Each output line shows the device serial number, the local socket specification, and the remote socket specification. To remove a single rule by its local port:

adb forward --remove tcp:8080

To clear every forward rule at once for the connected device:

adb forward --remove-all

The same flags apply identically to adb reverse. When targeting a specific device in a multi-device setup, prepend the -s flag: adb -s 192.168.1.42:5555 forward --list.

What is a localabstract socket and when would I use it?

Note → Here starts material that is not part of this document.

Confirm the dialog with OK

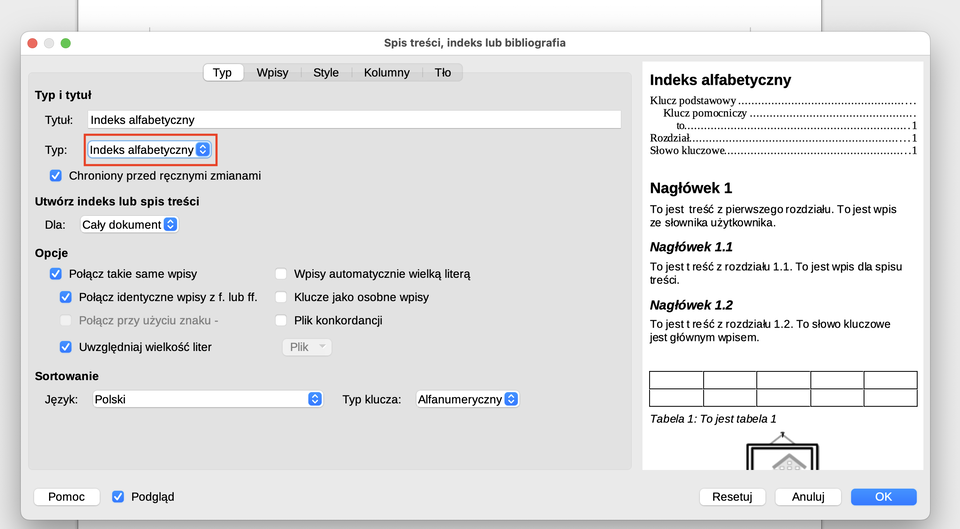(883, 497)
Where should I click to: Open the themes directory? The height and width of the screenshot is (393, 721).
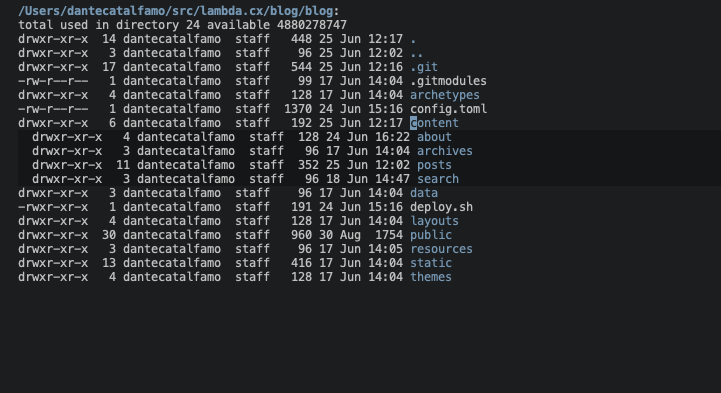click(x=431, y=277)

Besides TCP ports, ADB forwarding supports Unix abstract domain sockets through the localabstract: prefix. Abstract sockets are kernel-only constructs — they have no file on disk, they live only in the kernel's network namespace, and they are addressed by an arbitrary string name rather than a port number. Many Android system components and debuggers use abstract sockets internally because they are faster than TCP loopback and do not require any port number allocation.

The forwarding syntax replaces the port number with the socket name:

adb forward tcp:9229 localabstract:com.example.app.inspector

This is the mechanism behind JavaScript debugger attachment for Android WebViews. Chrome DevTools exposes each WebView's inspector as a localabstract socket, and the chrome://inspect page uses a forwarded TCP port to connect. To discover what abstract sockets a running app has open, inspect the kernel's socket table:

adb shell cat /proc/net/unix | grep com.example.app

Entries marked with type 0001 and a name beginning with @ are abstract sockets. The name without the @ prefix is what you pass to localabstract:.

How do I test a website on an Android browser while it runs on my PC?

If you are running a local development server on your PC (say, on port 3000) and want to view it in the Android browser without exposing the server to the network, use adb reverse:

adb reverse tcp:3000 tcp:3000

Now open http://localhost:3000 in the browser on the Android device. The Android browser connects to its own localhost, which ADB reverse-tunnels to port 3000 on the PC. This works for HTTPS too, though the browser will show a certificate warning for self-signed certs — you will need to add a security exception or use a tool like mkcert to generate a locally trusted certificate.

The same technique works for any protocol that runs over TCP: gRPC servers, GraphQL endpoints, WebSocket servers, and local mock APIs all become accessible on the device through a single reverse command. There is no practical limit to how many rules you can set up simultaneously, so you can forward multiple ports at once for complex development setups.

Do forwarding rules survive a disconnect or reboot?

No. All forward and reverse rules for a device are automatically cleared whenever the ADB connection drops — unplugging the USB cable, the device falling off wireless ADB, a reboot, or even a brief disconnection caused by the screen locking. This trips up many developers: they set up rules, the device sleeps, and their toolchain silently stops working.

The fix is to treat port rules as ephemeral setup steps and restore them in your project's startup script. A small shell script with adb wait-for-device at the top blocks until a device is ready, then applies rules reliably:

#!/bin/sh
adb wait-for-device
adb reverse tcp:8081 tcp:8081
adb reverse tcp:3000 tcp:3000
echo "Tunnels ready."

Run this script once at the start of a development session. If the device reconnects mid-session, run it again. The rules are cheap to set and take only a fraction of a second to apply.